Stooping to untie and retie his bootlace he says, “Hail, old timer.”
He raises the bowl above his head and lets the water fall over his long hair.
He seems equally content to drink the standing water or use it to make his toilet. “Hail yourself. Ain’t no old timer.”
“My mistake.”
After a pause to see if more mollification is needed, “I am unfamiliar with this quarter. Will you take coin for good information?”
“I share freely with my friends.
I need to find a tobacco shop. There is a human man of middle age who owns one in this quarter. The shop has a large yard. Do you know it?”
“Any leaf worth the light comes from Pauvine. She got a cart near the sign of the fool’s cap. Wouldn't take none from t'other.”
He retrieves his coin purse and begins counting out coppers. He nods gravely at the creature.
“That may well be. I cannot attest to the quality of his product.”
He slowly stacks coins one at a time on the rim of the water trough. He pauses at five.
“Nevertheless I have business with the tobacconist with the shop by the yard. Where is it?”
The tramp’s eyes stare unwinkingly at the coin stack. When The Nameless One withdraws his hand, he wrinkles his nose.
"Here. In the Court."
He shakes out a dozen or so more coins into his hand. There look to be about a hundred total in his possession.
The silvers are a little too large to be one-ounce coins if they’re the pure metal… so he has what, 6oz silver and a hundred commons? Certainly enough to lodge somewhere in The Hive for a few days, but his wallet may need to withstand several more such exchanges.
Enunciating his words slowly and precisely he says, “A tobacconist. Has a shop. With a yard. He is a human male.”
His eyes quickly scan the coins in his hand.
“There are fifteen commons here. I vow that if you can lead me to a place in Flint Court that fully passes that description, I will give you these coins in addition to that pile. Do you accept my terms?”
The tramp shakes his head violently from side to side, spraying water on The Nameless One.
“Aye,” he says.
“Kiss your pecker for another twenty?”
Whether because of the words or because of some disturbance in the air caused by the shaking of the creature's long hair, The Nameless One just then catches a whiff of his own bodily scent, and the odor triggers an involuntary upward curl of his lip in displeasure.
He reaches behind his head to pluck at the seams of his vest where they itch the skin. He feels the dampness of sweat there.
“Not today,” he says.
He closes his palm around the handful of coins and gestures for the creature to take the stack of five.
“The rest when we arrive. Show me the way.”
This part of The Hive seems to have been built all in one go, perhaps on the whim of a planner who very much fancied red bricks and right angles. The streets are narrow, and they’re bordered on either side by an uninterrupted line of two-story square structures. There are sewer grates every hundred feet or so, and the streets seem to alternate from pure unsigned residential to 80% mercantile with colorful, if weathered, signboards. The Nameless One glimpses one that says “Moonmaiden Shoe Repair” above a poorly drawn caricature of a female face with brown complexion and long white hair.

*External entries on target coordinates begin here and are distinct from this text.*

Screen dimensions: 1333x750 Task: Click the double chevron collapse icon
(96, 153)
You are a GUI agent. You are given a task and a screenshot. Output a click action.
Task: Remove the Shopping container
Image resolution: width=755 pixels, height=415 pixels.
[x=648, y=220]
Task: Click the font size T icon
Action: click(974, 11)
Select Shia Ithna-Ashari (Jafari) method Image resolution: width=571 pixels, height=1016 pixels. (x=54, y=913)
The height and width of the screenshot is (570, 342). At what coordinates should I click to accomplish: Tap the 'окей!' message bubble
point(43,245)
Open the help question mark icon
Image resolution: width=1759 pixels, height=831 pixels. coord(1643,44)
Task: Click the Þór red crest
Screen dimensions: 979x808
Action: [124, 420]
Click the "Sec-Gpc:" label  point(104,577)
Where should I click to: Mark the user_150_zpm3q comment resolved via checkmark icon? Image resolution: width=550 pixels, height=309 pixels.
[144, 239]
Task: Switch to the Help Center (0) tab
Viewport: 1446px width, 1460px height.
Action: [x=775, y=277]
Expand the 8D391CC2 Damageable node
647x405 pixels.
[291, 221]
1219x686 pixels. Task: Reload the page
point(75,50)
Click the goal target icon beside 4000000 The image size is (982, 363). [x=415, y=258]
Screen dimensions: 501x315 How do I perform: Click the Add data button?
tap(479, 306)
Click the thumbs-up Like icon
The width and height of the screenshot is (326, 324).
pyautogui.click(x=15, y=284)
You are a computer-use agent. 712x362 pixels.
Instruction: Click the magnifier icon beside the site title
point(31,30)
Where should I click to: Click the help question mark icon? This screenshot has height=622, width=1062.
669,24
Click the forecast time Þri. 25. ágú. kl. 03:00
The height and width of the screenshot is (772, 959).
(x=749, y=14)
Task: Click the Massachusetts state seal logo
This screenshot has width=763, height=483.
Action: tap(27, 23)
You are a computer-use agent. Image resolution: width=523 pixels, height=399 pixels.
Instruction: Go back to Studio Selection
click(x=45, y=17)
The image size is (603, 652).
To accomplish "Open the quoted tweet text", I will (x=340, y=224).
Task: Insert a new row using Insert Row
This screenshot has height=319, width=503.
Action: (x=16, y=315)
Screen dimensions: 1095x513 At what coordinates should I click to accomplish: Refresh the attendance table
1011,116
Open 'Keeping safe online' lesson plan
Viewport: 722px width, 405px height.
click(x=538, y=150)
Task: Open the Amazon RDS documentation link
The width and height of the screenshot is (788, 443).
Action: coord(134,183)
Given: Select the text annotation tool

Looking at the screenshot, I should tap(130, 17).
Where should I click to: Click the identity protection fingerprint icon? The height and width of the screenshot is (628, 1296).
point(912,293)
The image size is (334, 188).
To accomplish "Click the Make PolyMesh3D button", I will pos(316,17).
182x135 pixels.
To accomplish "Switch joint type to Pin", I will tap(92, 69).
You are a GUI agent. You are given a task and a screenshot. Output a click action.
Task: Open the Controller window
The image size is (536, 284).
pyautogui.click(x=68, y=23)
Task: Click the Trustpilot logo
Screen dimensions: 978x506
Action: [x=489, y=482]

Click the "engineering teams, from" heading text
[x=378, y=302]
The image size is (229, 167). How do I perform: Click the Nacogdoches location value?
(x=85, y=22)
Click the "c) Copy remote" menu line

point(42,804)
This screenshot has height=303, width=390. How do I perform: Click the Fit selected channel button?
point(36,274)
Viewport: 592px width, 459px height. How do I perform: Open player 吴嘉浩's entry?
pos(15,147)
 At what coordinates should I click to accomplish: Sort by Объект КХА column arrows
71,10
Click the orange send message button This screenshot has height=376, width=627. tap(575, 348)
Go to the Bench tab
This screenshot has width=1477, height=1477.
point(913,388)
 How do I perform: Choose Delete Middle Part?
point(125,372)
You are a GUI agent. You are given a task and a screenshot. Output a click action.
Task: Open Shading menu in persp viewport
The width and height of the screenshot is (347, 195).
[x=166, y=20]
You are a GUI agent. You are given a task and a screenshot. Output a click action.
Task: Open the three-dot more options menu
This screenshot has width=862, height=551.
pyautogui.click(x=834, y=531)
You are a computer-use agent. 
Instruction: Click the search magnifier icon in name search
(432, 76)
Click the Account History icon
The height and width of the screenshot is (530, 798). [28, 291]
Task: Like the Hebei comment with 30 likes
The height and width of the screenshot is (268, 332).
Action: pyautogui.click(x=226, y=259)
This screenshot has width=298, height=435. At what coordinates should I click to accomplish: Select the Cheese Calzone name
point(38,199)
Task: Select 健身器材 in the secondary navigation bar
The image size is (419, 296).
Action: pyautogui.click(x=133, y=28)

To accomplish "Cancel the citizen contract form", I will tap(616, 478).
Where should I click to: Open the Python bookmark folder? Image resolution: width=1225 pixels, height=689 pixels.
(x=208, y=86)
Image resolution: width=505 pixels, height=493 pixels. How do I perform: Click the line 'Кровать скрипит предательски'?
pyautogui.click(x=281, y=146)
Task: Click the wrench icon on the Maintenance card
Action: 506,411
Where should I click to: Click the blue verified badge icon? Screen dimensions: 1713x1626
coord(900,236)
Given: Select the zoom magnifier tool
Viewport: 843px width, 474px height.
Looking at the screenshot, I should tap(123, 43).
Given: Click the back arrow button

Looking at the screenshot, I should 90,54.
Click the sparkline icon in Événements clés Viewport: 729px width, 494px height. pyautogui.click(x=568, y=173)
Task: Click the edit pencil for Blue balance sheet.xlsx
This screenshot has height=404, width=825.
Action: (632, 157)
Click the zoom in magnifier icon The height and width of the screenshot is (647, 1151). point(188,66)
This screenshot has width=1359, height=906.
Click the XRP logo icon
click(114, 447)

They cross a plaza with a row of pop-up merchant stalls and a stationary caravan full of wagons packed with something loose and bulky held under cloth.
On the other side the tramp leads them behind a line of townhomes with narrow individuated courtyards. The shared outer wall of the yards is of wooden pickets and stands maybe six feet tall, with periodic masonry fence posts to demarcate the homes.
“One of those there,” the tramp gestures upwards when they’re halfway down the line. “It’s a yard, yes?”
He squares up against the fence on tiptoe and peaks over.
What can he see of the two or three nearest yard sections?